Artwork from Laboratorio Fornace77 by Alessia Dionisi with the participation of Alexandra Lebedenko
On the Terrace and in the InnSpiration Space of the AXYHOTELS InnStyle in Milan, Alessia Dionisi with her Fornace 77 laboratory and the collaboration of Alexandra Lebedenko have created La Vetra. This piece of art, in painting and graffiti on wall and glass, represents an imposing scenography of the city of Milan, according to a profound and poetic reading of how AXYHOTELS InnStyle’s guests may spend their days.
The Locations
In La Vetra, ancient and modern intertwine. Along a wall of approximately 20 meters, the arches of San Lorenzo’s colonnade are figured in the foreground, framing some of the city's most identifiable buildings: Palazzo Feltrinelli, Palazzo Mondadori, the headquarters of Louis Vuitton Bagutta, Palazzo Unipol, and the buildings in Piazza Gae Aulenti. Inside the InnSpiration Space, there is also a view created of the Mudec - Museum of Milanese Cultures.
This piece of art aims to represent Milan in its most intimate essence, as a city that is forward-looking while living in a daily coexistence of ancient and modern. It is precisely for this reason that the artist turned their gaze away from commonly identifiable buildings, rather choosing those most intimately linked to the life and the culture that takes place there.
La Vetra is a work of art that should be observed in movement. The viewer will be able to walk alongside it, immersing themselves from time to time in the arches that define its spatial layout and in the scenes represented therein.
A double movement thus develops in length and depth, involving the viewer in each narrative segment, without precluding its reading in its entirety. It is a work of art in front of which everyone can stop or continue in the grandeur of places they have encountered or may choose to visit.
The Technique
La Vetra is composed of a mixed technique that combines painting and graffiti on two bases:, wall and glass. For the artist, who has worked on glass for years, scratching the pictorial surface to make the drawing emerge through the light, graffiti on the wall represents a phase of experimentation.
On the large walls painted a uniform phthalo blue, Alessia and Alexandra have traced this monumental urban scenography through the signs that emerged from the white of the wall. Above, six sheets of glass have been positioned with a slight separation, on which the characters who inhabit La Vetra are painted in etched bronze. These figures float on the surface, passing through an urban landscape in which they are not completely immersed while remaining halfway between the viewer and the work to which they belong. As visitors or locals, they inhabit and pass through those spaces frequently or only occasionally.
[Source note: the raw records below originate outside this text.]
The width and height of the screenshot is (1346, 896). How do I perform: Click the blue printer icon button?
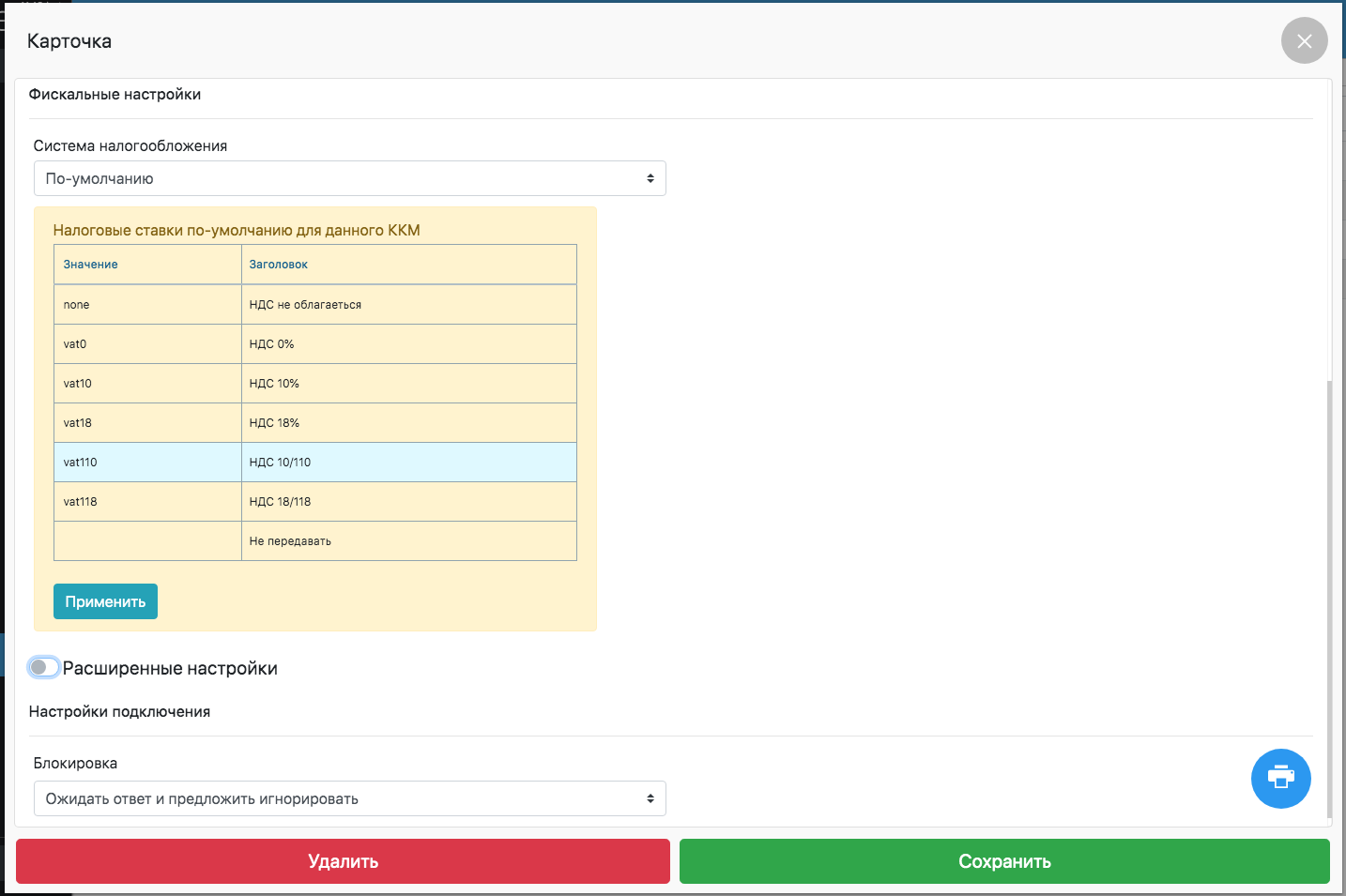(x=1280, y=779)
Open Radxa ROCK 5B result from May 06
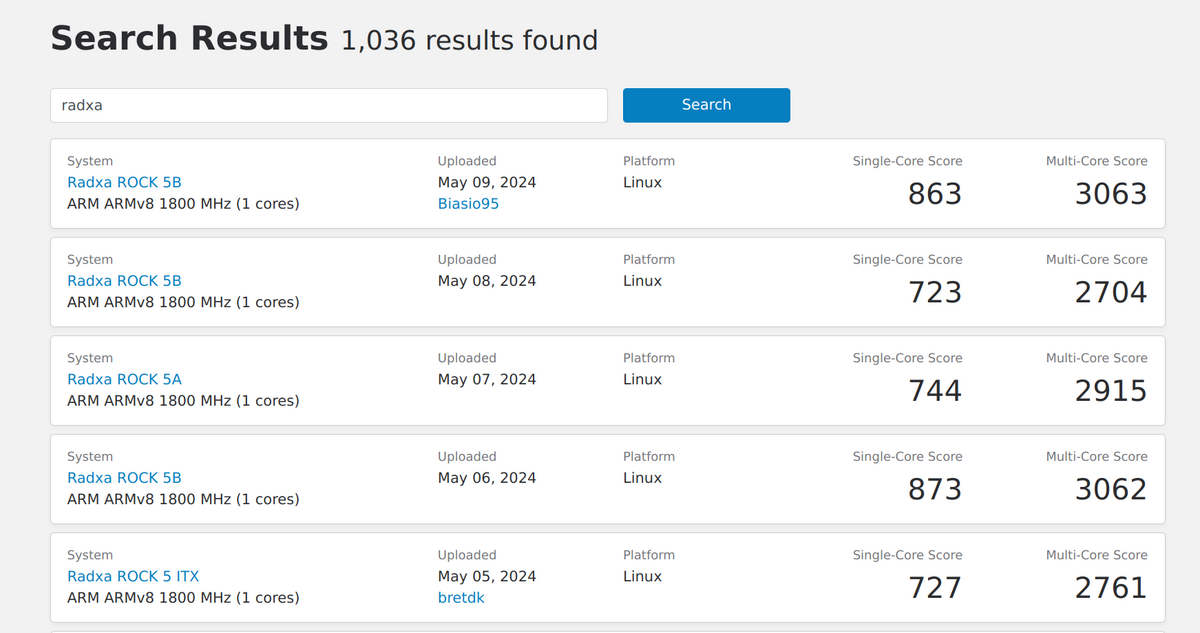1200x633 pixels. [x=124, y=478]
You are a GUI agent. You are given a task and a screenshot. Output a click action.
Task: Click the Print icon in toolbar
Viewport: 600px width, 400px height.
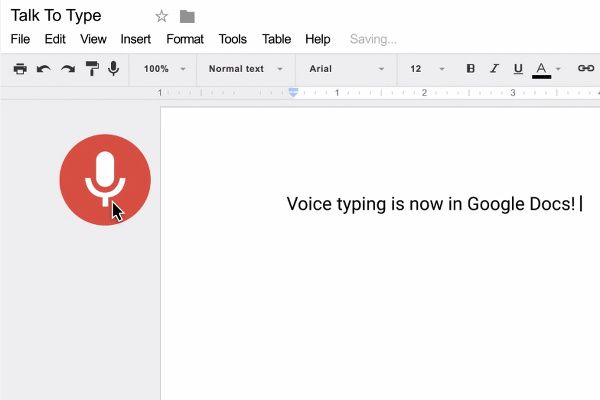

The figures represented are actually mannequins, the fully articulated wooden ones used to study body shapes in academies and art institutes. They resemble people, portrayed in familiar gestures, poses and situations in which anyone can recognize themself, but at the same time not recognize themself. Inanimate bodies, similar to the elegant streets that characterize Milan, they seem displayed and on display themselves, mimicking a world that we wished we belonged in.
The Tones (Styles, languages, ..)
Observing La Vetra, the influence of artistic expressions of the first half of the twentieth century is obvious, with Metaphysics and Surrealism predominating.
Those mannequins with human movements and precise views of perspective recall the landscapes of metaphysical paintings inhabited, as in this instance, by objects that contain a surrealist inspiration. In the piece of art within the InnSpiration Space which was conceived and created by Alessia Dionisi in collaboration with Alexandra Lebedenko, the setting in the same style seems more personal and intimate. In this view of the Mudec, Museum of Milanese Cultures, a mannequin with the appearance of a woman is shown sitting precariously balanced on a circle. This is a representation of the feminine, whose detached hands reach out like a sculpture upwards in a sense of rebirth that begins with this encounter between contrasts.
It is precisely this desire to grasp the essence that exists beyond the physical appearance of reality that inspired the artist, who here recreates realistic views interwoven with an aura of ecstatic perception.
Finally, the division into separate but connected sections becomes a unified discourse between materials, languages, and images to reveal the intimate connection between this work and the art of illustration. Thus, La Vetra seems to unfold like a book before the gaze of the spectator, or reader, who here finds themselves immersed in the world they are observing.